March 24, 2019 - 9 min read
This post uses CloudFormation to create a DynamoDB table with a Lambda backed ‘Custom Resource’, to automatically ingest data into the DynamoDB table upon creation.
Here’s a supporting GitHub project if that’s what you’re after!
For my previous post on relational data in DynamoDB, I wanted to publish a CloudFormation template so that people could run the queries in their own AWS console as they followed along. I wanted to create the DynamoDB table, pre-populated with the example used in my blog post. Understandably, CloudFormation doesn’t provide any functionality for ingesting data as it is primarily a tool for managing infrastructure.
The CloudFormation template for the table itself was simple, but I needed a way to hook into the CloudFormation process. I thought of two ways of doing this:
Since option #1 is trivial, I decided to see how I might go about achieving #2, hopefully learning a little about CloudFormation along the way.
CloudFormation custom resources allow you to write provisioning logic that will be run anytime your stack is created, updated or deleted.
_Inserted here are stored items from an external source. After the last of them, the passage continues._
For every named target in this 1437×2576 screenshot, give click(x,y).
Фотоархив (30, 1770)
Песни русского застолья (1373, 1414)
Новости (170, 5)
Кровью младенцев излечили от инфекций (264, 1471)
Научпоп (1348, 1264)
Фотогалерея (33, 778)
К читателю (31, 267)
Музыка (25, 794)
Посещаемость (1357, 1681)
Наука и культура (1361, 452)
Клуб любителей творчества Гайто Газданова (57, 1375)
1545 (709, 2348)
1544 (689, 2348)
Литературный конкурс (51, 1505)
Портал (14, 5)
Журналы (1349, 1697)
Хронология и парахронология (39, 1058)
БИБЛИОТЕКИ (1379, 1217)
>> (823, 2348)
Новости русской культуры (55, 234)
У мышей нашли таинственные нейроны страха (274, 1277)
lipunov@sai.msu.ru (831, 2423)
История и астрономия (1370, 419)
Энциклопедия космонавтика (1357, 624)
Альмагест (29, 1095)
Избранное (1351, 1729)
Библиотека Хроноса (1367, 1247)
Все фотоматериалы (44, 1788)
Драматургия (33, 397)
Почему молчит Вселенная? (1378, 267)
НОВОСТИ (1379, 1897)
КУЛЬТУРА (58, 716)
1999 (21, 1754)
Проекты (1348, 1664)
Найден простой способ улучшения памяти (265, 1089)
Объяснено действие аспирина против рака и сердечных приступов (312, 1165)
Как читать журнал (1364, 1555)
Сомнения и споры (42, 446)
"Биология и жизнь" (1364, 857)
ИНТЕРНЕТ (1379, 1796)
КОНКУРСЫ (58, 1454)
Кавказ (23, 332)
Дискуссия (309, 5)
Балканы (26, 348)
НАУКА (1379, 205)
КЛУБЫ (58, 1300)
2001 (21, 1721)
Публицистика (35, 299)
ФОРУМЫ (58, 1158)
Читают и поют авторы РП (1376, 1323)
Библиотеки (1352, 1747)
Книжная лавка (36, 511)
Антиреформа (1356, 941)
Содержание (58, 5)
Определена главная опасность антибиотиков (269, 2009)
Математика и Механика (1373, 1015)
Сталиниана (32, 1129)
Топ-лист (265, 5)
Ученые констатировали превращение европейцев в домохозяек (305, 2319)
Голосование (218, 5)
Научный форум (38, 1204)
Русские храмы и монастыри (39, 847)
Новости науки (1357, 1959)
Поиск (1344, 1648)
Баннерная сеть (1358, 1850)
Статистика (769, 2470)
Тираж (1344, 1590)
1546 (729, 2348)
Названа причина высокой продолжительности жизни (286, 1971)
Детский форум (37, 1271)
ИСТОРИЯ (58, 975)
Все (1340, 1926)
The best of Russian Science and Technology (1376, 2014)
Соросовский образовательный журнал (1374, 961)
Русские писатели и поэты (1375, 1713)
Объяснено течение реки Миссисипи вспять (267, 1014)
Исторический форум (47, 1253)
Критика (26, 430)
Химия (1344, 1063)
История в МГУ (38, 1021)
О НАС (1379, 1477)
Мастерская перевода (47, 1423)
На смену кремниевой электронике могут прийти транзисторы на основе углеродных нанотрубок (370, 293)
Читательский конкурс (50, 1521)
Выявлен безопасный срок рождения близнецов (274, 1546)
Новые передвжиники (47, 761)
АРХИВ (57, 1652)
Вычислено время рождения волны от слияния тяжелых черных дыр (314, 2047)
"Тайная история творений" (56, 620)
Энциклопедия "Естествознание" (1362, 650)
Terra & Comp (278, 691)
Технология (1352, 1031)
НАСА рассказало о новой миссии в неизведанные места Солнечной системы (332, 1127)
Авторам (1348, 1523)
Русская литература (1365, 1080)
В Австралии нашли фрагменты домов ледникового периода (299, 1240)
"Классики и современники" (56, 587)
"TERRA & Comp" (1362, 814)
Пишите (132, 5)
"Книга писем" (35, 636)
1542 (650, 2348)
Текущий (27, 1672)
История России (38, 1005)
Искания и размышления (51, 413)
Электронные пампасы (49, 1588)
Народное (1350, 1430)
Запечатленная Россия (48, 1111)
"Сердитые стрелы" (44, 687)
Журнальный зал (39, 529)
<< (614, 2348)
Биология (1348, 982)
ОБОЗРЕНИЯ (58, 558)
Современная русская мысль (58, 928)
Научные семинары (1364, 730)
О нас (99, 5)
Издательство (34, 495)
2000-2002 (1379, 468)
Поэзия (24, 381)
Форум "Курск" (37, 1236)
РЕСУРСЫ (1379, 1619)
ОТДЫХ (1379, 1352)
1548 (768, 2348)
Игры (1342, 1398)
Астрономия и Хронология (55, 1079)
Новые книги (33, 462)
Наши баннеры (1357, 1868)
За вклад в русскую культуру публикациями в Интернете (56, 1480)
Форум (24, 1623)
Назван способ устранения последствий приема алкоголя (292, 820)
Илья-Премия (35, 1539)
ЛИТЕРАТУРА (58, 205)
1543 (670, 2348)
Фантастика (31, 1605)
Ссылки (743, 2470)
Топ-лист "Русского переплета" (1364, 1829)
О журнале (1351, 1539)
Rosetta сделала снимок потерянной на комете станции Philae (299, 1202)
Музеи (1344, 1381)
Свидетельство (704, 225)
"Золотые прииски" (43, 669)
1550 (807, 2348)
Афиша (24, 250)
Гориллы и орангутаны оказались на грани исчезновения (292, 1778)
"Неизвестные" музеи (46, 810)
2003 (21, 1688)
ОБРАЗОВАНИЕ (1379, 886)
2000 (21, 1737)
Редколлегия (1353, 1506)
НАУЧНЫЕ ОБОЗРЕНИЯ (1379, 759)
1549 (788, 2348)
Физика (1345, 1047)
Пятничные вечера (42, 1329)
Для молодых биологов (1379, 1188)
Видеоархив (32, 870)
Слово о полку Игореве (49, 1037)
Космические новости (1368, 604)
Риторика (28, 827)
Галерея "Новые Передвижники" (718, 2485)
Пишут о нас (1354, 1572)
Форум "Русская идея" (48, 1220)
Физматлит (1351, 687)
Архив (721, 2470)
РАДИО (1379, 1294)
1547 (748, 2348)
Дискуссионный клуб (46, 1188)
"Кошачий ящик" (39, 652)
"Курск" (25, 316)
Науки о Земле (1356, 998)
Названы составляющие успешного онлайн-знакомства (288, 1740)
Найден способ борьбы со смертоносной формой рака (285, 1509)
It provides a hook into the CloudFormation stack life cycle whereby you can do whatever you please. AWS document an example whereby as part of your stack creation you can fetch latest AMI for your instance type and region. Other use cases could be:
The custom resource is defined with a service token
. Reading the AWS documentation, it dictates that this should be the ARN to either a Lambda or an SNS topic - it’s quite ambiguously worded so there may be more options. On create, update or delete of your CloudFormation stack, a request will be sent to this service token
. This request contains all the information you need to update the CloudFormation stack when you’ve completed your custom logic. The process by which you do this is by sending a response object to a signed S3 bucket URL to notify CloudFormation of the success or failure of your logic. It’s all a bit roundabout but it is quite simple.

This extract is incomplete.